**What this task involves**
In the data below, find the line that contains "Select the M:September" and the line that contains "Viewport: 2175px width, 1126px height.". Copy both, plus every line between them, exactly.
=-=-=
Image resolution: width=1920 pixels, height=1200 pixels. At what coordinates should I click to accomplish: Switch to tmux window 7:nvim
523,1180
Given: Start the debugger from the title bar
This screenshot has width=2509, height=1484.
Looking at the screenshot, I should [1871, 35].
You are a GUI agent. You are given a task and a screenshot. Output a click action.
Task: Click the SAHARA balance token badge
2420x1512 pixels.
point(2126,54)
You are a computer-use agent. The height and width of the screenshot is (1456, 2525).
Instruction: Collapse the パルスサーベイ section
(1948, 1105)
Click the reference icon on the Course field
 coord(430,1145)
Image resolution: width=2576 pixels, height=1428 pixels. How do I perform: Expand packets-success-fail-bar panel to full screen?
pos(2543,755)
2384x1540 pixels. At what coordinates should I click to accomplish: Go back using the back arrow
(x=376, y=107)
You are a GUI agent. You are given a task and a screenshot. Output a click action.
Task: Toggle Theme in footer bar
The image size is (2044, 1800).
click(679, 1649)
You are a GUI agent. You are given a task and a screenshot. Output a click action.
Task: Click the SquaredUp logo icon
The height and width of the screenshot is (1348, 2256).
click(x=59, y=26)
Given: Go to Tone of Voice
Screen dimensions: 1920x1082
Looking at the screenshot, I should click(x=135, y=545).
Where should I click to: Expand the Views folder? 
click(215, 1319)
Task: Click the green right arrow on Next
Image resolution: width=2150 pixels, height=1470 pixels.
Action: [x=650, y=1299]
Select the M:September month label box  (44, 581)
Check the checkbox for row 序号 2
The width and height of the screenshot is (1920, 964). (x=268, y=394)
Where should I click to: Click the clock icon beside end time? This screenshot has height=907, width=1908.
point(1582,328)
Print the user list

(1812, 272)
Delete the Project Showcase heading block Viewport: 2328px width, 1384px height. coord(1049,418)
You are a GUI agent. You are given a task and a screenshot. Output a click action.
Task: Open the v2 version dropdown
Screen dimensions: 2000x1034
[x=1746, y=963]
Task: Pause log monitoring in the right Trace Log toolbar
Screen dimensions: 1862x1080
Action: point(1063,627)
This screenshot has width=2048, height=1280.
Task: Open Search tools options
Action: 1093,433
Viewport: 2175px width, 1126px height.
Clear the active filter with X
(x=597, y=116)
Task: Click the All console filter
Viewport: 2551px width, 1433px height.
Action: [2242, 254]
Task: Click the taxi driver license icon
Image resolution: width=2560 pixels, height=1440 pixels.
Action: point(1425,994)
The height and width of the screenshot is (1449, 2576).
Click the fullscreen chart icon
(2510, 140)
=-=-=
**Task response**
Select the M:September month label box  (44, 581)
Check the checkbox for row 序号 2
The width and height of the screenshot is (1920, 964). (x=268, y=394)
Where should I click to: Click the clock icon beside end time? This screenshot has height=907, width=1908.
point(1582,328)
Print the user list

(1812, 272)
Delete the Project Showcase heading block Viewport: 2328px width, 1384px height. coord(1049,418)
You are a GUI agent. You are given a task and a screenshot. Output a click action.
Task: Open the v2 version dropdown
Screen dimensions: 2000x1034
[x=1746, y=963]
Task: Pause log monitoring in the right Trace Log toolbar
Screen dimensions: 1862x1080
Action: point(1063,627)
This screenshot has width=2048, height=1280.
Task: Open Search tools options
Action: 1093,433
Viewport: 2175px width, 1126px height.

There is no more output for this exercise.